▶ _What you need to do_:
Rewrite the data from the line containing "You are a GUI" up to and including the line containing "Open the Unikoo" as a JSON list of strings, one string per line, omitting blank lines. Leave the pictures out of the result.

▶ _Record list_:
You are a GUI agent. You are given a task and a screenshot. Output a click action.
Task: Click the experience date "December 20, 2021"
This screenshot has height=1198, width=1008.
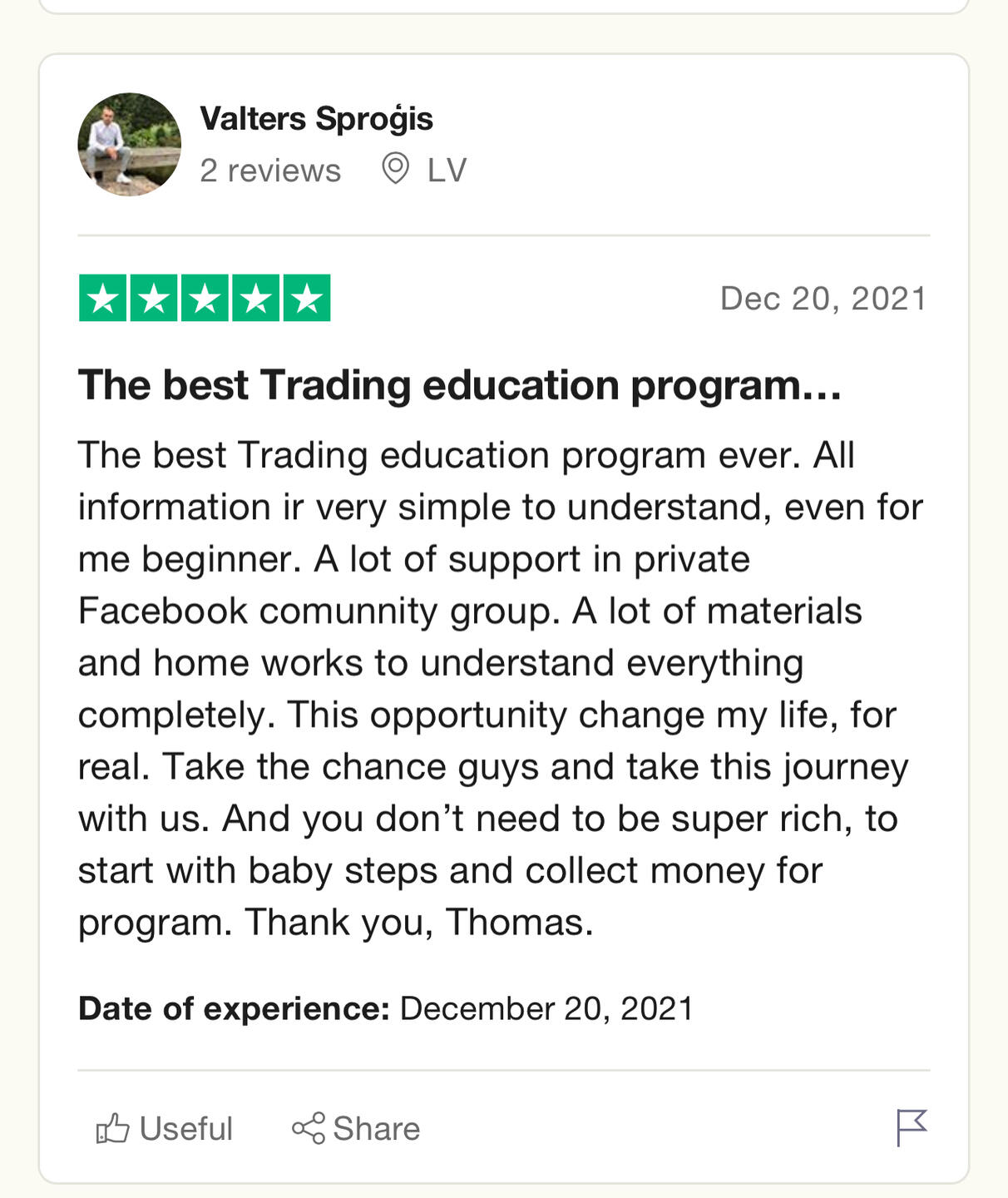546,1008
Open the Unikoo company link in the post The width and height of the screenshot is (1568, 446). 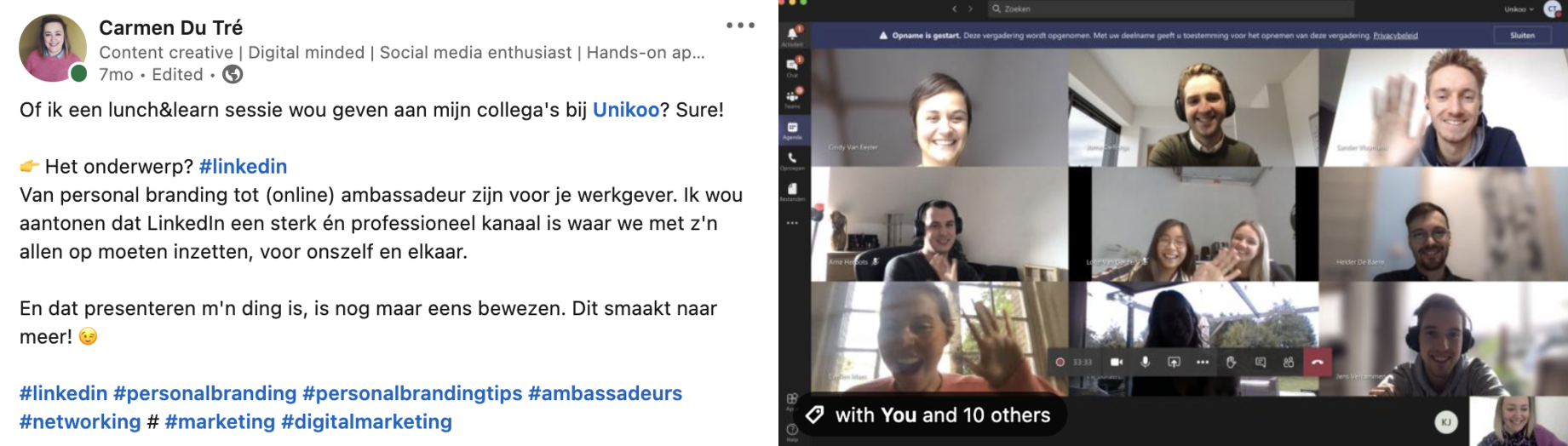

* * *

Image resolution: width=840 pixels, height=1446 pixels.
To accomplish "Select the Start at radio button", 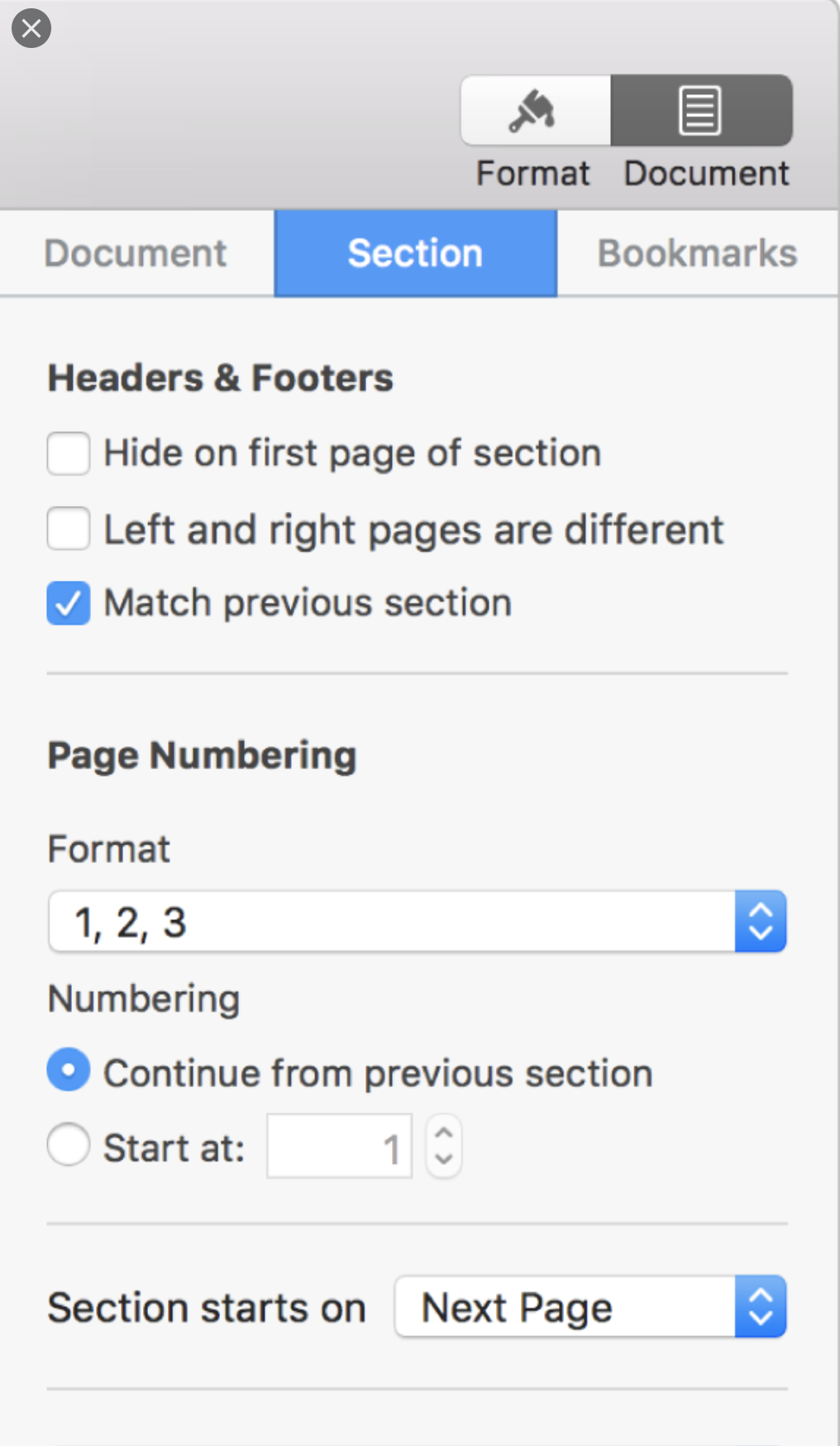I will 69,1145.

▶ _Reply to the task_:
[
  "You are a GUI agent. You are given a task and a screenshot. Output a click action.",
  "Task: Click the experience date \"December 20, 2021\"",
  "This screenshot has height=1198, width=1008.",
  "546,1008",
  "Open the Unikoo company link in the post The width and height of the screenshot is (1568, 446). "
]